_Your assignment_
Set the whole listing down again without deviation.

════════════════

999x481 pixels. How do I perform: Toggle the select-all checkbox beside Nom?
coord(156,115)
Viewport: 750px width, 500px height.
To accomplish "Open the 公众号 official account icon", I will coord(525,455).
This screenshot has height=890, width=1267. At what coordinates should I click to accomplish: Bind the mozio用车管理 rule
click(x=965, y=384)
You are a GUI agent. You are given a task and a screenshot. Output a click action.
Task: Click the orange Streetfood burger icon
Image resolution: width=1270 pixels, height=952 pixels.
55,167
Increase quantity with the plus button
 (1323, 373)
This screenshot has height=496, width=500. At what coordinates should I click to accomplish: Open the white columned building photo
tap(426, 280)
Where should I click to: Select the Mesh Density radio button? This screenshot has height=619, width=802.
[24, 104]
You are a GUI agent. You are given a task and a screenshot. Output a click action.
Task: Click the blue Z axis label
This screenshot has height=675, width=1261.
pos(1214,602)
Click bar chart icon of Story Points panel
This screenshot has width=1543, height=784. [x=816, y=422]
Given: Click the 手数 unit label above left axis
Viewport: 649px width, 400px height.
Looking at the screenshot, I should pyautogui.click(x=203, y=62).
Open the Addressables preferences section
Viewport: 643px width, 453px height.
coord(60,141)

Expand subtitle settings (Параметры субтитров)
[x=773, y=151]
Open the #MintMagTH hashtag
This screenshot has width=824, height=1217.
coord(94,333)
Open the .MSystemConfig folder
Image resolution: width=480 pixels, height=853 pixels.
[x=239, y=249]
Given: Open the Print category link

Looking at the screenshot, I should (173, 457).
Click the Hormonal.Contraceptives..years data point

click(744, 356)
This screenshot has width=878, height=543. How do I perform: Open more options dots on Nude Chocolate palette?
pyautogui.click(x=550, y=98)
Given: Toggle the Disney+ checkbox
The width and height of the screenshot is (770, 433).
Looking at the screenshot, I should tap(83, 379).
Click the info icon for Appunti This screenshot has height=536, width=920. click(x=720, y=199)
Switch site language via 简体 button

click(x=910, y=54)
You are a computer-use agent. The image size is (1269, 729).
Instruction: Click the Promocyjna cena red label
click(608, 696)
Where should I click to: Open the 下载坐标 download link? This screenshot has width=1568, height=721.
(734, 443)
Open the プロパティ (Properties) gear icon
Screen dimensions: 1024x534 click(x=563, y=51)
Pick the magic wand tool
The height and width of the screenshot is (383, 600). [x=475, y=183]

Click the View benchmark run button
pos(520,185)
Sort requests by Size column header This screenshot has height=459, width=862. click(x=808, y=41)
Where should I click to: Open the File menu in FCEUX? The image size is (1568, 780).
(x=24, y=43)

════════════════

_Response to the task_
999x481 pixels. How do I perform: Toggle the select-all checkbox beside Nom?
coord(156,115)
Viewport: 750px width, 500px height.
To accomplish "Open the 公众号 official account icon", I will coord(525,455).
This screenshot has height=890, width=1267. At what coordinates should I click to accomplish: Bind the mozio用车管理 rule
click(x=965, y=384)
You are a GUI agent. You are given a task and a screenshot. Output a click action.
Task: Click the orange Streetfood burger icon
Image resolution: width=1270 pixels, height=952 pixels.
55,167
Increase quantity with the plus button
 (1323, 373)
This screenshot has height=496, width=500. At what coordinates should I click to accomplish: Open the white columned building photo
tap(426, 280)
Where should I click to: Select the Mesh Density radio button? This screenshot has height=619, width=802.
[24, 104]
You are a GUI agent. You are given a task and a screenshot. Output a click action.
Task: Click the blue Z axis label
This screenshot has height=675, width=1261.
pos(1214,602)
Click bar chart icon of Story Points panel
This screenshot has width=1543, height=784. [x=816, y=422]
Given: Click the 手数 unit label above left axis
Viewport: 649px width, 400px height.
Looking at the screenshot, I should pyautogui.click(x=203, y=62).
Open the Addressables preferences section
Viewport: 643px width, 453px height.
coord(60,141)

Expand subtitle settings (Параметры субтитров)
[x=773, y=151]
Open the #MintMagTH hashtag
This screenshot has width=824, height=1217.
coord(94,333)
Open the .MSystemConfig folder
Image resolution: width=480 pixels, height=853 pixels.
[x=239, y=249]
Given: Open the Print category link

Looking at the screenshot, I should (173, 457).
Click the Hormonal.Contraceptives..years data point

click(744, 356)
This screenshot has width=878, height=543. How do I perform: Open more options dots on Nude Chocolate palette?
pyautogui.click(x=550, y=98)
Given: Toggle the Disney+ checkbox
The width and height of the screenshot is (770, 433).
Looking at the screenshot, I should tap(83, 379).
Click the info icon for Appunti This screenshot has height=536, width=920. click(x=720, y=199)
Switch site language via 简体 button

click(x=910, y=54)
You are a computer-use agent. The image size is (1269, 729).
Instruction: Click the Promocyjna cena red label
click(608, 696)
Where should I click to: Open the 下载坐标 download link? This screenshot has width=1568, height=721.
(734, 443)
Open the プロパティ (Properties) gear icon
Screen dimensions: 1024x534 click(x=563, y=51)
Pick the magic wand tool
The height and width of the screenshot is (383, 600). [x=475, y=183]

Click the View benchmark run button
pos(520,185)
Sort requests by Size column header This screenshot has height=459, width=862. click(x=808, y=41)
Where should I click to: Open the File menu in FCEUX? The image size is (1568, 780).
(x=24, y=43)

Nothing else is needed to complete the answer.